John McClenahen | Former Senior Editor, IndustryWeek

 John S. McClenahen, is an occasional essayist on the Web site of IndustryWeek, the executive management publication from which he retired in 2006. He began his journalism career as a broadcast journalist at Westinghouse Broadcasting’s KYW in Cleveland, Ohio. In May 1967, he joined Penton Media Inc. in Cleveland and in September 1967 was transferred to Washington, DC, the base from which for nearly 40 years he wrote primarily about national and international economics and politics, and corporate social responsibility.
      
      McClenahen, a native of Ohio now residing in Maryland, is an award-winning writer and photographer. He is the author of three books of poetry, most recently An Unexpected Poet (2013), and several books of photographs, including Black, White, and Shades of Grey (2014). He also is the author of a children’s book, Henry at His Beach (2014).
      
      His photograph “Provincetown: Fog Rising 2004” was selected for the Smithsonian Institution’s 2011 juried exhibition Artists at Work and displayed in the S. Dillon Ripley Center at the Smithsonian Institution in Washington, D.C., from June until October 2011. Five of his photographs are in the collection of St.
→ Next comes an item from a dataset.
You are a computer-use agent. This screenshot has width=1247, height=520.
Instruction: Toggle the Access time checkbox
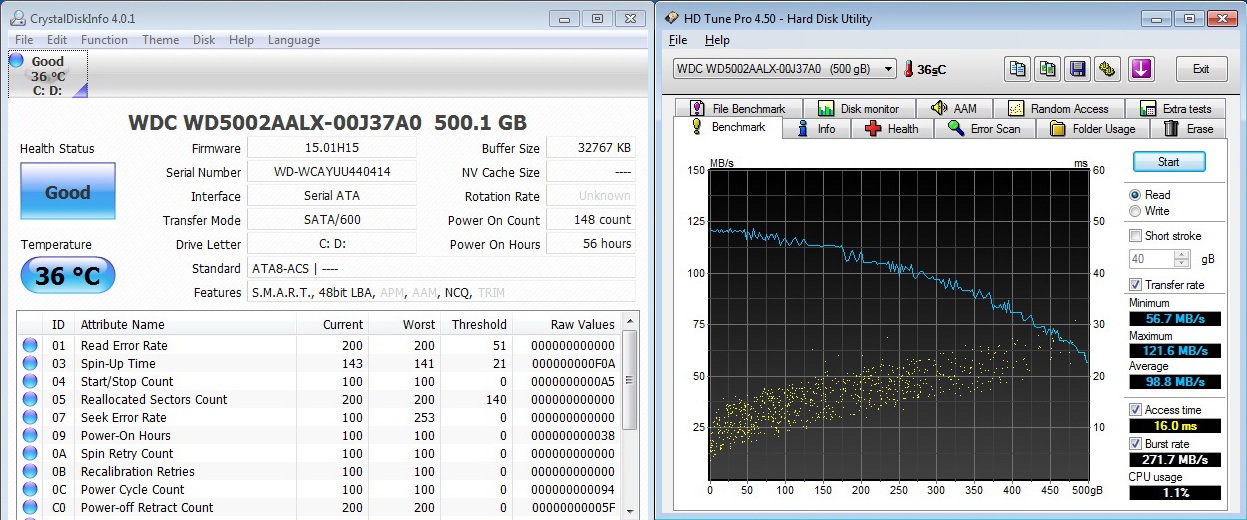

Lawrence University and displayed on campus in Canton, New York.
      
      John McClenahen’s essay “Incorporating America: Whitman in Context” was designated one of the five best works published in The Journal of Graduate Liberal Studies during the twelve-year editorship of R. Barry Leavis of Rollins College. John McClenahen’s several journalism prizes include the coveted Jesse H. Neal Award. He also is the author of the commemorative poem “Upon 50 Years,” celebrating the fiftieth anniversary of the founding of Wolfson College Cambridge, and appearing in “The Wolfson Review.”
      
      John McClenahen received a B.A. (English with a minor in government) from St. Lawrence University, an M.A., (English) from Western Reserve University, and a Master of Arts in Liberal Studies from Georgetown University, where he also pursued doctoral studies. At St. Lawrence University, he was elected to academic honor societies in English and government and to Omicron Delta Kappa, the University’s highest undergraduate honor. John McClenahen was a participant in the 32nd Annual Wharton Seminars for Journalists at the Wharton School at the University of Pennsylvania in Philadelphia. During the Easter Term of the 1986 academic year, John McClenahen was the first American to hold a prestigious Press Fellowship at Wolfson College, Cambridge, in the United Kingdom.
      
      John McClenahen has served on the Editorial Board of Confluence: The Journal of Graduate Liberal Studies and was co-founder and first editor of Liberal Studies at Georgetown. He has been a volunteer researcher on the William Steinway Diary Project at the Smithsonian Institution, Washington, D.C., and has been an assistant professorial lecturer at The George Washington University in Washington, D.C.